The name Maturin will be familiar to many, but perhaps as a memory of Patrick O'Brian and his Napoleonic Navy stories rather than one of the few descended from the Huguenot Pastor from Guyenne, Gabriel Maturin. It is one of history's oddities that the name should be so memorable when only 160 babes baptised as Maturin in the UK and Ireland can be traced in the last 300 years, and only eleven of those are still alive in mainland UK, and just one in Ireland. It may disappoint O'Brian fans that none were named Stephen and only two were in the Victorian, rather than the Napoleonic war,  Navy so not even the most imaginative can give Aubrey's sidekick a reality.
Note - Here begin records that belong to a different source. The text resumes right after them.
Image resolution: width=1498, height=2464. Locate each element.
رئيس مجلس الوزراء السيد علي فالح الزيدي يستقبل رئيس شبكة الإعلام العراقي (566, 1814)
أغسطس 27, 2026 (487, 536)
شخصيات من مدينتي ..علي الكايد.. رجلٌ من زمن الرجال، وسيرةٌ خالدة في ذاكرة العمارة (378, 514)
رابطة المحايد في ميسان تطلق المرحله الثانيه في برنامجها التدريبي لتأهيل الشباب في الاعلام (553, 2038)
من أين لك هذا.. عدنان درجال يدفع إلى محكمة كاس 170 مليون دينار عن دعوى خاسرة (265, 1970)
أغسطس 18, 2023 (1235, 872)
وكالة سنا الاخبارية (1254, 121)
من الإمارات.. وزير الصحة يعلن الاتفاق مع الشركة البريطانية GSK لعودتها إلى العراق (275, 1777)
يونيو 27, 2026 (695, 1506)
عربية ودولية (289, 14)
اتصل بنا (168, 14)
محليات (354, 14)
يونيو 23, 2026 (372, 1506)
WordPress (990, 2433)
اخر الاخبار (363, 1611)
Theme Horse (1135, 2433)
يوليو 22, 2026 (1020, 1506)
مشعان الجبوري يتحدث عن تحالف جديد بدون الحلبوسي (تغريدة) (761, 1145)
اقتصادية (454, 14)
O'Brian was proud of his Irish literary roots. When he was searching for a good Irish / French name he will have known the history of one of the great Irish writers, Charles Robert Maturin, championed by Scott and Byron and now best known for his Melmoth the Wanderer gothic horror adventure. The name Maturin was also used by Somerset Maugham in The Razor's Edge, perhaps picked as Charles Robert's entry in the Dictionary of National Biography is very close to his own. The most recently publicised Maturin was the actor Eric who appeared with Paul Robeson in Sanders of the River in 1935 and in The Life and Death of Colonel Blimp in 1943.


Now back to the start. Most of the stories agree that Gabriel was born in the Montauriol - Monflanquin area of Guyenne, east of Bordaux, married Rachel Garrigue and had a family before they fled to Dordrecht in Holland after the Revocation of the Edict of Nantes in 1685. In 1689 he joined a clandestine mission back to France to give comfort to the faithful who had remained, but was arrested within five months and condemned to perpetual solitary confinement on the île Sainte Marguerite with the five other Protestant ministers on the mission. There he remained for 25 years and was only released after representations at the highest levels at the negotiations at the Treaty of Utrecht. His son, Peter, was chaplain to the regiment commanded by the Duke of Marlborough at Blenheim; Marlborough had a direct line to Queen Anne. The Bishop for all overseas clergy was the Bishop of London; John Robinson was that Bishop and also one of the plenipotentiaries negotiating the Treaty. Gabriel was the only one of the Protestant clergy to be released and he emerged as a cripple but able to make his way to London. Peter had been based in Utrecht where both his sons were born in 1700 and 1705. By 1718 they had reached Ireland when Gabriel James, the elder son, entered Trinity College Dublin and Peter had gained the preferment which led eventually to his appointment as the Dean of Killala, way out on the northern coast of Connemara west of Sligo. Gabriel James used his natural talent to make his way in the church; when Jonathan Swift died in 1745 he was elected as Dean of St Patrick's, Dublin but lived for only one year after and died at the age of 46.

The Johnston family became entwined with the Maturins in 1802. Until then the Maturin men had been Protestant clerics or soldiers named Gabriel, Peter, Jacques (or James), Charles with an occasional William or Henry. The Johnstons had been Benjamin or John (and Edmund coming in from the Welds), dissenting lawyers and doctors, though their prosperity was boosted by John Johnston who was an "Ironmonger" at the height of the Georgian development of Dublin. After the marriage of Henry Maturin to Elizabeth Johnston in 1802 and the subsequent marriage of Benjamin Johnston to Emma Maturin in 1843 the Maturins started to breed lawyers and doctors and Johnstons to raise clergymen.